* **Aim of the task**
Write the next part of the sexual assault text, picking up after its final sentence.

* **Text shown**

First Step Western Wayne County Project on Domestic and Sexual Violence 26650 Eureka Road Taylor, MI 48180 Toll free help line 1-888-453-5900

If you need additional emotional assistance because you are a secondary victim (i.e. parent, friend) of a sexual assault victim, you may call any of the listed crisis lines 24-hours a day for support or additional referrals:
Interim House - (313) 861-5300
First Step - 1-888-453-4900 (toll free)

The Police Can Help

The police can try to help in a number of ways. They can take you to get medical attention, gather evidence and interview possible witnesses.
The police will ask you detailed questions and prepare a statement for you to review and sign. The police will use your statement and other evidence to try to find the person responsible for the assault. If the police are able to locate a suspect, they may ask you to help to identify the suspect. The suspect may be arrested and charged.
The police can also refer you to victim services and other available resources.

If you would like to also contact the NSO/Youth Initiatives Project (YIP), we can be reached at 313.965.6924. Always know, we are here to provide resources and help!

Sunday, July 6, 2008

Sexual Assault

Mariama McGhee
Sophomore
UPREP High School





Hello ladies! Today’s topic will be on sexual assault. You will be learning how much harm it can be to females nationwide, if you don't speak up. The information on sexual assault is provided courtesy of PLEA (Public Legal Education Association). Please take a moment to read this information with utmost care.

What is sexual assault?

Sexual assault is a crime. It involves sexual contact, such as kissing, touching, fondling and intercourse, without consent.
A person may be charged with:
sexual assault, or
sexual assault with a weapon, threats to a third party or causing bodily harm, or
aggravated sexual assault

What is consent?

Consent means to voluntarily agree to engage in sexual activity. When threats or force are used to obtain consent, that consent is not voluntary. If a person, such as your boss, teacher, doctor or family member, uses power they have over you to obtain your consent, your consent is not voluntary.

* **Given information**
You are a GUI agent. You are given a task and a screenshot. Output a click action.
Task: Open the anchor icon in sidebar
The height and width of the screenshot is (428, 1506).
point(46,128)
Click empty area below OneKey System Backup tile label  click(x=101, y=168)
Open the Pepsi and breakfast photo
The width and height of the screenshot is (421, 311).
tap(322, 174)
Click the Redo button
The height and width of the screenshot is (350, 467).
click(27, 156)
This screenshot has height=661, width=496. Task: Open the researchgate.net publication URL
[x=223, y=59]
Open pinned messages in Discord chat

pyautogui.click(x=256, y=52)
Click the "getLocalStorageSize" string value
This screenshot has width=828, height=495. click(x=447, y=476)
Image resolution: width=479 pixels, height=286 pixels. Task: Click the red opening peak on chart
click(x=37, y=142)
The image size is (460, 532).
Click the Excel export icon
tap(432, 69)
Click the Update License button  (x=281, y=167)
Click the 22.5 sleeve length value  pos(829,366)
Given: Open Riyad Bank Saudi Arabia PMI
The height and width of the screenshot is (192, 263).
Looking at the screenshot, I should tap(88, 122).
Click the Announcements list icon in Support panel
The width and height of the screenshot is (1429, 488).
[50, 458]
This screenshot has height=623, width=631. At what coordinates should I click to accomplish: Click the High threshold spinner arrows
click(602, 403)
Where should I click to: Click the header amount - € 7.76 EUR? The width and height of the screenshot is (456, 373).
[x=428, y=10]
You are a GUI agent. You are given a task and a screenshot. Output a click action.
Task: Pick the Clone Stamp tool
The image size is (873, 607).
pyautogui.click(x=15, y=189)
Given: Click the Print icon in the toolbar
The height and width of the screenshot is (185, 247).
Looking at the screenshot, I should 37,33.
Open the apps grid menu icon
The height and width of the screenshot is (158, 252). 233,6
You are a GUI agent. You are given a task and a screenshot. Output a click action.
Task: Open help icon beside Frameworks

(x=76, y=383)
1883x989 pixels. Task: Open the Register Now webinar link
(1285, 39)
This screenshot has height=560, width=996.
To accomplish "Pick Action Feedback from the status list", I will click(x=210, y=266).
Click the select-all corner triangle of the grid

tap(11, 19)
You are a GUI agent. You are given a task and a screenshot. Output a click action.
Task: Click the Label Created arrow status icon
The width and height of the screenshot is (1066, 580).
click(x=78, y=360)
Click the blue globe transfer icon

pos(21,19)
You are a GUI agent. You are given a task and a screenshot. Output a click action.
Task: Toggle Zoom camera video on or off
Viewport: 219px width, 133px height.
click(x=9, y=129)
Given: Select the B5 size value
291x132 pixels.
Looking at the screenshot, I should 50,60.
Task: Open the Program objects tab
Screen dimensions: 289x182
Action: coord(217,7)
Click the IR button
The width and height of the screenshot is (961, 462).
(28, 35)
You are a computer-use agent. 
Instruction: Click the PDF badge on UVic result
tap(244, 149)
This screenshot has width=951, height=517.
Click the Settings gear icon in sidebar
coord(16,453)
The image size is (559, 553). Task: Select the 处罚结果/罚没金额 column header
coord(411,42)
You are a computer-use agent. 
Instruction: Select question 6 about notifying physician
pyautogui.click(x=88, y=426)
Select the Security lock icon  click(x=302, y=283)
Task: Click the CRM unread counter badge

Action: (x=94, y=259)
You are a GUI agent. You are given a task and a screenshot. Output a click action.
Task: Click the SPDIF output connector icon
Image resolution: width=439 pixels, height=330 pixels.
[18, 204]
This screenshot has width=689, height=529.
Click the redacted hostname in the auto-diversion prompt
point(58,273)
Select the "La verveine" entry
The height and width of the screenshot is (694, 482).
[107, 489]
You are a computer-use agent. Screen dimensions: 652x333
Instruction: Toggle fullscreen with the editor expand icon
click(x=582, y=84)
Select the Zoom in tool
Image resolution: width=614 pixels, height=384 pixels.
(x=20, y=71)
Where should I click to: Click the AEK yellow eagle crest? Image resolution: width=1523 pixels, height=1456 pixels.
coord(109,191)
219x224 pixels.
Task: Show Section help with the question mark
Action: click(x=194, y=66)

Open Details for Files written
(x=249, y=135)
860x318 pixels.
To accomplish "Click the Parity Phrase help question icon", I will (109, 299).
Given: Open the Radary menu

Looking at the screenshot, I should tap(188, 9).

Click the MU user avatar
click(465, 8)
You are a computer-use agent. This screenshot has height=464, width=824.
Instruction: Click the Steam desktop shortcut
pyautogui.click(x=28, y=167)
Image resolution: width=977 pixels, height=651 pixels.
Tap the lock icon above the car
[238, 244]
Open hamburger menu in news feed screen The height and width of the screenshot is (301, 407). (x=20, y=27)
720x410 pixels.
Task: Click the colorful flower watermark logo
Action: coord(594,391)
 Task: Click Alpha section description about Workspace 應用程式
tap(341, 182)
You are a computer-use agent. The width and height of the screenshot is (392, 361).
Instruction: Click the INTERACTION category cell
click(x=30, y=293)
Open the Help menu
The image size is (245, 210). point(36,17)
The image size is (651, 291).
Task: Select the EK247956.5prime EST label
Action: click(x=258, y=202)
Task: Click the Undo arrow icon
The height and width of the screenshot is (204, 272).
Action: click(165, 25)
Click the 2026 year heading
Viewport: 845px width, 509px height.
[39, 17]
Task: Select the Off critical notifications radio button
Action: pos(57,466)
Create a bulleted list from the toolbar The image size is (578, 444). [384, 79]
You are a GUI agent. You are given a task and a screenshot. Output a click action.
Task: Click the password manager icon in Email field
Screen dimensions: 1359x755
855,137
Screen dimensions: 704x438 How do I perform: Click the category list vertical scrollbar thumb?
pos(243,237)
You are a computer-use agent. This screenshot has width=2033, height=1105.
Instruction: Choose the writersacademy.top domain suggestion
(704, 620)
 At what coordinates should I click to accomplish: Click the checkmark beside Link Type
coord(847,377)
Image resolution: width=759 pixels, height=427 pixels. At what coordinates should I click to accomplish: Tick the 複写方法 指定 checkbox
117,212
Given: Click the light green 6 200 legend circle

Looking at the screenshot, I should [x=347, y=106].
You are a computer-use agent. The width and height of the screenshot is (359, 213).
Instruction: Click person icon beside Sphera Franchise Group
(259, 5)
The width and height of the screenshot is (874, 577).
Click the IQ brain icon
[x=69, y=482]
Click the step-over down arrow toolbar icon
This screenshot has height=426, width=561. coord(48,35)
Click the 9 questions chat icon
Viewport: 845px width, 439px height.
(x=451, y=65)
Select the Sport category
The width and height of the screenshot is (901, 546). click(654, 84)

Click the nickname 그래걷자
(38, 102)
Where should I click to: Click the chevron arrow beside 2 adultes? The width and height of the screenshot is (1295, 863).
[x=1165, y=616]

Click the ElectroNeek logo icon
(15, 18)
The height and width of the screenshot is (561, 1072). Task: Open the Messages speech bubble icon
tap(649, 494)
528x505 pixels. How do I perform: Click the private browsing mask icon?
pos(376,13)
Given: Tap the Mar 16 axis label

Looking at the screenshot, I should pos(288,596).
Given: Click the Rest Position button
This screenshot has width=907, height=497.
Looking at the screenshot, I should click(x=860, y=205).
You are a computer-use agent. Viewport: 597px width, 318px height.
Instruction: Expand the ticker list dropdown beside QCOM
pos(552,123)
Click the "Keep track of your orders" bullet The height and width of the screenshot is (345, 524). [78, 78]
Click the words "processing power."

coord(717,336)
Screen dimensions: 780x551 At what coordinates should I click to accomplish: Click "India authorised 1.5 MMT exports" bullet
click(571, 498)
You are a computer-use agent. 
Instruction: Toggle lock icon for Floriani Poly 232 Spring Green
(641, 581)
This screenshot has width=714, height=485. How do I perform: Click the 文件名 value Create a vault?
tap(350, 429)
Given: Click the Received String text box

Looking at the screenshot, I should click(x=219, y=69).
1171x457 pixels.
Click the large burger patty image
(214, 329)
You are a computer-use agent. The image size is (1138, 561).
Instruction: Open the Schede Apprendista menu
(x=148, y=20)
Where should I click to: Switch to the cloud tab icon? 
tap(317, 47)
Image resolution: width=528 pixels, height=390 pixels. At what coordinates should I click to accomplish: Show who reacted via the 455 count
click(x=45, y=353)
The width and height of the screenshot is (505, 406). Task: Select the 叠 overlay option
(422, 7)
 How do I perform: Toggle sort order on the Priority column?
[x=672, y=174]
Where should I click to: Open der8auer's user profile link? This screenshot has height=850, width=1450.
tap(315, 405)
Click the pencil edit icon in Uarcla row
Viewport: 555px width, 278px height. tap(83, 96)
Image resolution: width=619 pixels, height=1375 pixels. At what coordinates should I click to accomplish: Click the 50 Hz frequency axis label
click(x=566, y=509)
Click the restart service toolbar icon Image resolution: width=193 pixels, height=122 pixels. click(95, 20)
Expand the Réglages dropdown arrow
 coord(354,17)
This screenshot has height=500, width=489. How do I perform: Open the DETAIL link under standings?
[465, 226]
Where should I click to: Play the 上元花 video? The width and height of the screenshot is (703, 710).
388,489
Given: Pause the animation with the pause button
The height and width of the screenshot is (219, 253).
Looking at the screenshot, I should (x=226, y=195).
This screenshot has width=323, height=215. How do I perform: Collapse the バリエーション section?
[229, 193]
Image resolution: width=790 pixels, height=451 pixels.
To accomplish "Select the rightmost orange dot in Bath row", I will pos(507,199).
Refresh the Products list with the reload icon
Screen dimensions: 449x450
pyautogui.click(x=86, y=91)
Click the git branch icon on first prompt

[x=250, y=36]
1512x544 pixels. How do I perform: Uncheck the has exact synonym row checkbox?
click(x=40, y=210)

* **Exercise output**
Consent must be clear. If you are too afraid to yell or resist or fight back, your consent cannot be implied. You have the right to decide whether to have sexual relations with another person.

You can consent to some sexual activities without consenting to all sexual activities. For example, you may agree to go on a date and to hold hands or kiss. You may have agreed to have sexual relations on previous occasions. Agreeing to any or all of these things does not mean you consent to other sexual contact. You have the right to say “No” to anything, at any time. No one has the right to force you into unwanted sexual activity, no matter what has happened before. “No” means “no” - always.


Sexual Assault is Wrong

Anyone who forces sexual activity on you can be charged with the offence of sexual assault. It does not matter whether the person is a stranger or someone you know, such as a date, friend, relative, spouse or partner. Sexual assault is a crime.

What to do

If you are sexually assaulted you should get help right away. You can contact the police, a doctor or sexual assault centre. A sexual assault centre can send someone to give you support and information, accompany you to the hospital and help you work through the process of deciding whether to report the incident to the police.

It is important to get medical attention, even if the assault did not involve sexual intercourse. If you decide to seek medical attention or to report the incident to the police, you should not clean yourself, change or throw away your clothes, comb your hair, or take any drugs or alcohol. If you do any of these things it may be harder to gather evidence about the person who attacked you.

Even if you do any of these things you should still seek medical attention and call the police. It is a good idea to write everything you remember down on paper. Your notes may be helpful if you need to give evidence at a later time.

If you were sexually assaulted a long time ago but didn't report it at the time, you may still decide to report it. The police can investigate and determine whether there is enough evidence to lay charges.